**Problem**.
Line by line, copy the entries exactly, excluding the pictures.

Data Start Marker

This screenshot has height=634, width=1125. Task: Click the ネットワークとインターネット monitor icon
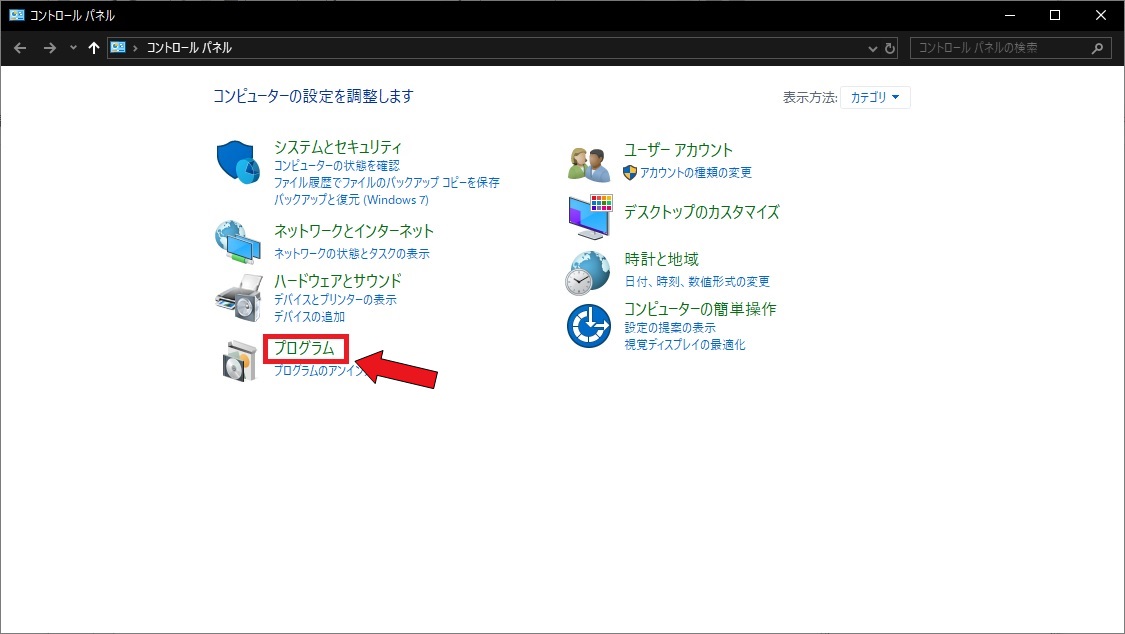tap(237, 240)
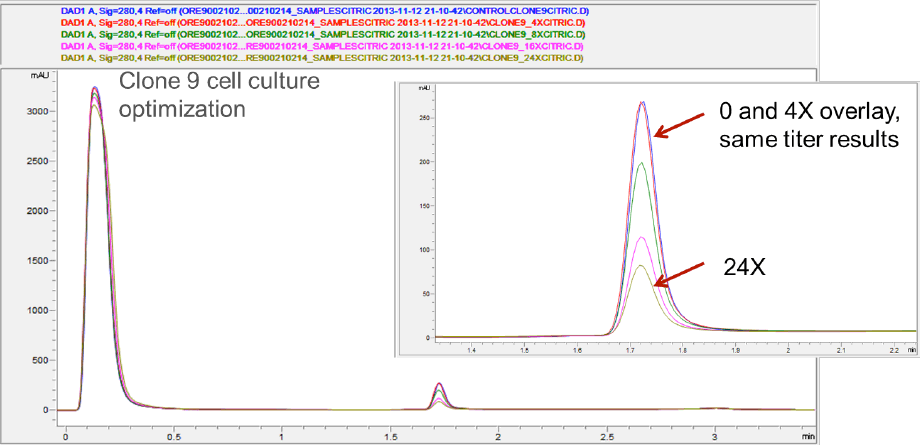Click the '24X' annotation label
920x445 pixels.
point(742,266)
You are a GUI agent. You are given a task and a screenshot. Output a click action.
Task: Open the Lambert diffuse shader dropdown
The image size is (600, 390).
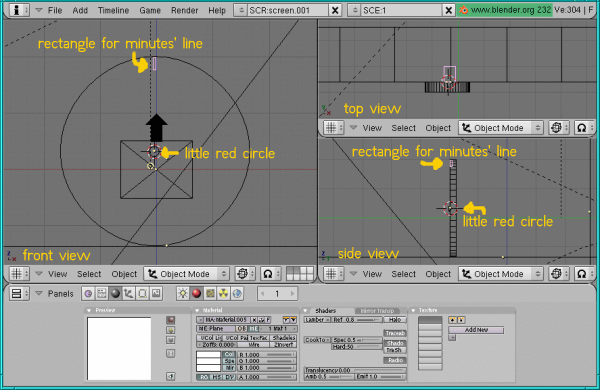[317, 320]
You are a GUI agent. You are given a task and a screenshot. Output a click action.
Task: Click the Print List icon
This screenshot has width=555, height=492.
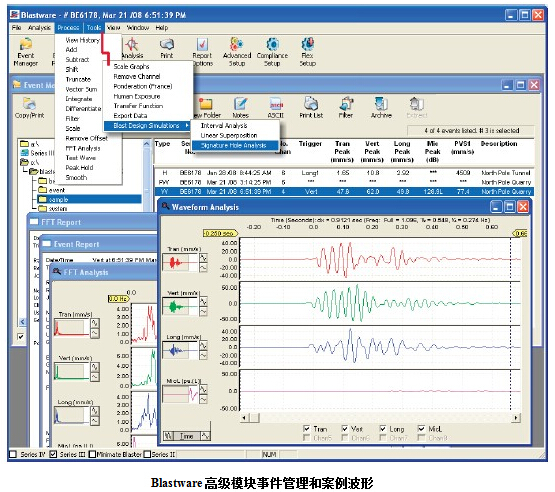pos(311,108)
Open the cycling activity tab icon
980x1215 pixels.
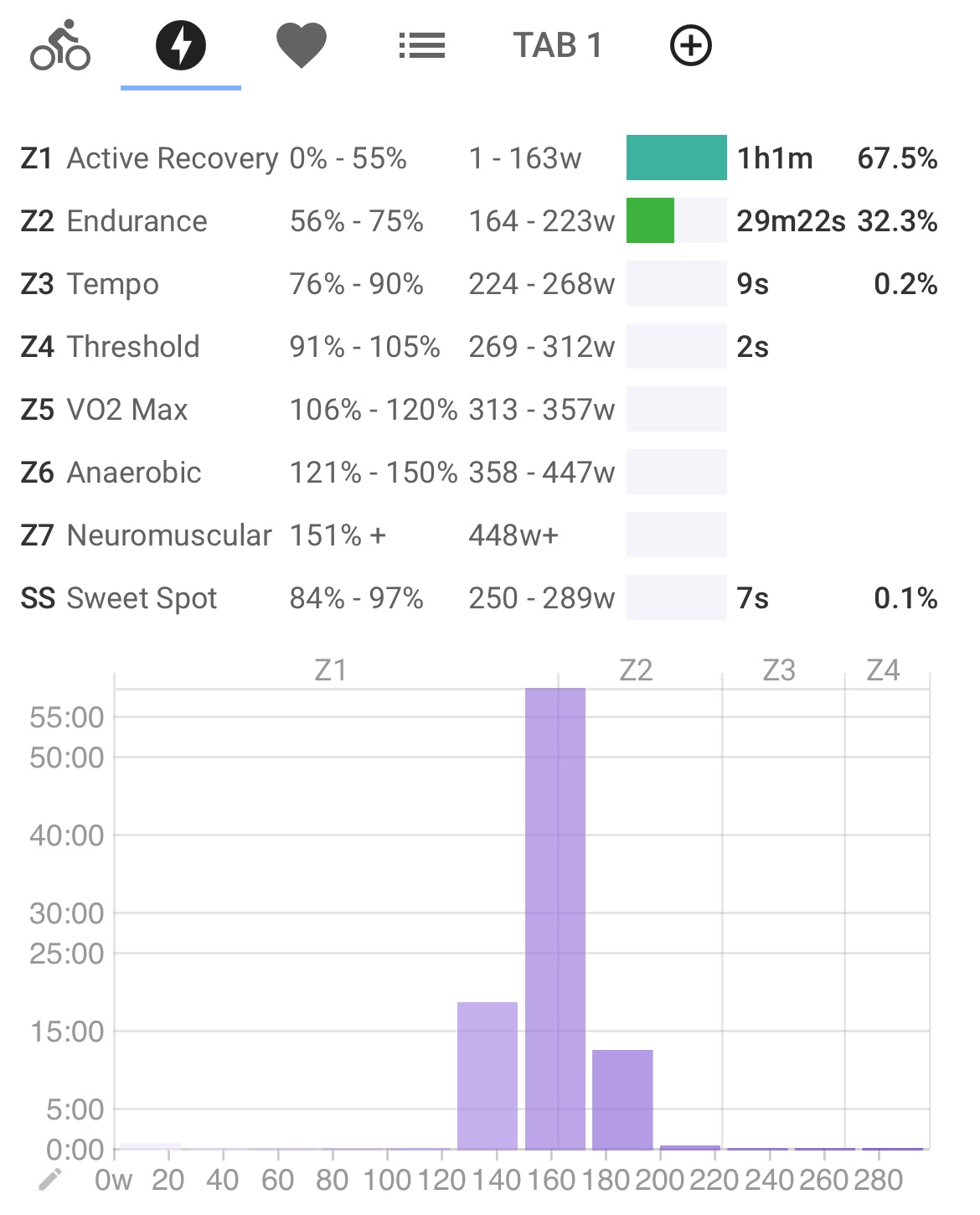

Data End Marker

**Answer for the task**.
This screenshot has height=634, width=1125. Task: Click the ネットワークとインターネット monitor icon
tap(237, 240)
Click the '24X' annotation label
920x445 pixels.
point(742,266)
You are a GUI agent. You are given a task and a screenshot. Output a click action.
Task: Open the Lambert diffuse shader dropdown
The image size is (600, 390).
[317, 320]
You are a GUI agent. You are given a task and a screenshot. Output a click action.
Task: Click the Print List icon
This screenshot has width=555, height=492.
pos(311,108)
Open the cycling activity tab icon
980x1215 pixels.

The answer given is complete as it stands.